Vittorio Franceschi è stato diretto per la prima volta da Castri nel 2002, a Torino, nella riedizione del John Gabriel Borkman, allestito per la prima volta a Brescia nel 1988. Ma la conoscenza di Castri e del suo lavoro risale al tumulto creativo degli anni del teatro politico e di avanguardia, alle esperienze artistiche nate tra Milano e Bologna negli anni Sessanta. Testimone e protagonista d’eccezione di quella stagione, Franceschi ne rievoca episodi, personalità e fermenti culturali, fino al felice incontro artistico degli anni 2000.

A Monica Conti, regista e attrice, e che di Castri fu allieva, per poi seguire a lungo e da vicino il suo lavoro, è affidata la chiusura di questa sezione: il suo ricordo conclusivo è anche la definizione più toccante della ricerca inesauribile del regista.
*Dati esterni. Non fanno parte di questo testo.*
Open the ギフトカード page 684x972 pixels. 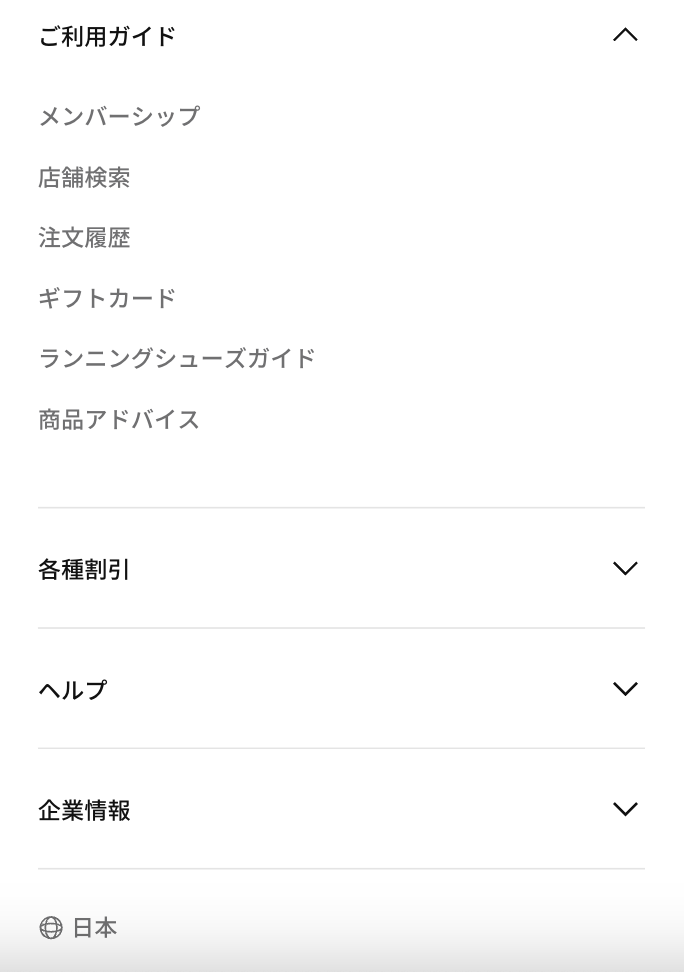pos(107,298)
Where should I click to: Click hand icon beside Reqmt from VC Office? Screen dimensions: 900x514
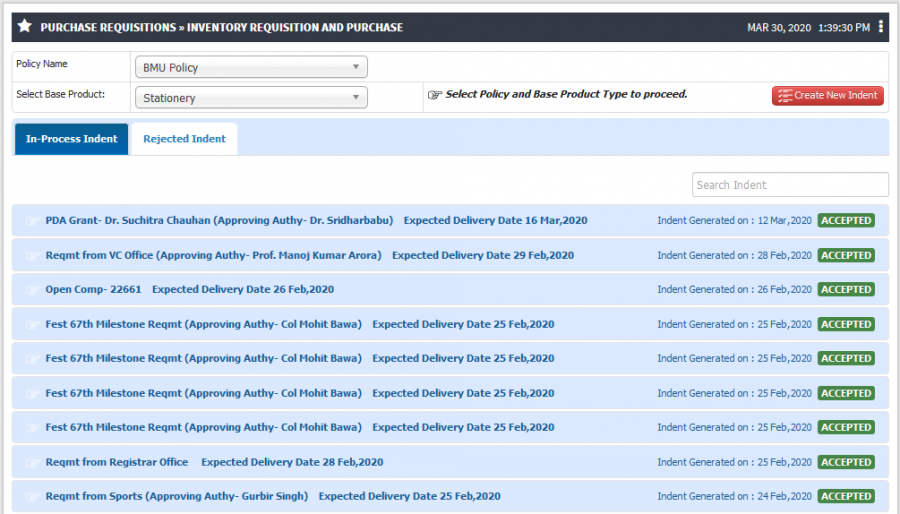32,256
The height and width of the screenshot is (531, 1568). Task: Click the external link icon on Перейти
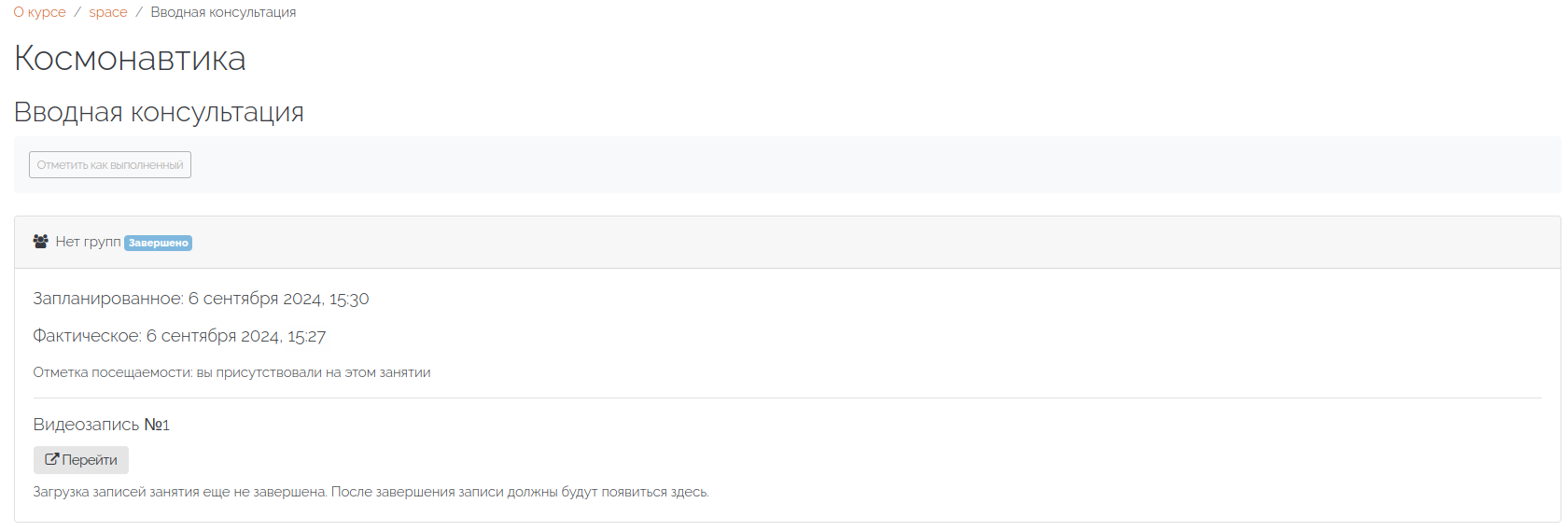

IL SECONDO VOLUME Il secondo volume intitolato Gli spettacoli, è dedicato ad approfondire i ventitré allestimenti realizzati dal regista a Brescia tra il 1972 e il 1993. A ciascuno spettacolo è dedicata una articolata scheda che ne riporta crediti, premi, tournée, manifesti e locandine, note di regia, una ampia selezione della rassegna stampa più significativa e numerose fotografie di scena.

I DOCUMENTI E LE COLLABORAZIONI Le centinaia di documenti che arricchiscono i volumi provengono in larga parte dall’Archivio del Centro Teatrale Bresciano, e la presente ricerca è stato un motore prezioso per portare avanti il progetto di sistemazione, ridefinizione e valorizzazione dell’enorme patrimonio documentario in possesso del Teatro Stabile Bresciano, attualmente in corso.

Ma imprescindibili, ai fini della completezza documentaria del Quaderno, sono stati anche i materiali (ed in particolare il Fondo Castri, donato dalla sorella Margherita) in possesso del Centro Studi del Teatro Stabile di Torino, guidato con competenza dalla dr.ssa Anna Peyron, e alcuni preziosi archivi privati, messi a disposizione con generosità dai loro proprietari.

Il presente lavoro, che il Centro Teatrale Bresciano ha fortemente voluto e realizzato come atto di gratitudine al suo “primo regista”, ha visto la luce grazie alla fondamentale collaborazione con la casa editrice La Quadra, con la quale sono stati realizzati anche i precedenti Quaderni.

Il Quaderno è stato realizzato con il contributo del Ministero della cultura – Progetto cinquantesimo anniversario 1974-2024 e con il sostegno di Ministero della Cultura, Gruppo A2A, Fondazione ASM, Gruppo BCC Agrobresciano e ABP Nocivelli.

Si ringrazia per la preziosa collaborazione all’indagine critica il Dipartimento di Filosofia e Scienze dell’Educazione dell’Università di Torino, ed in particolare la Prof.ssa Federica Mazzocchi, e la Facoltà di Scienze linguistiche e letterature straniere dell’università Cattolica del Sacro Cuore, nella persona della Prof.ssa Lucia Mor.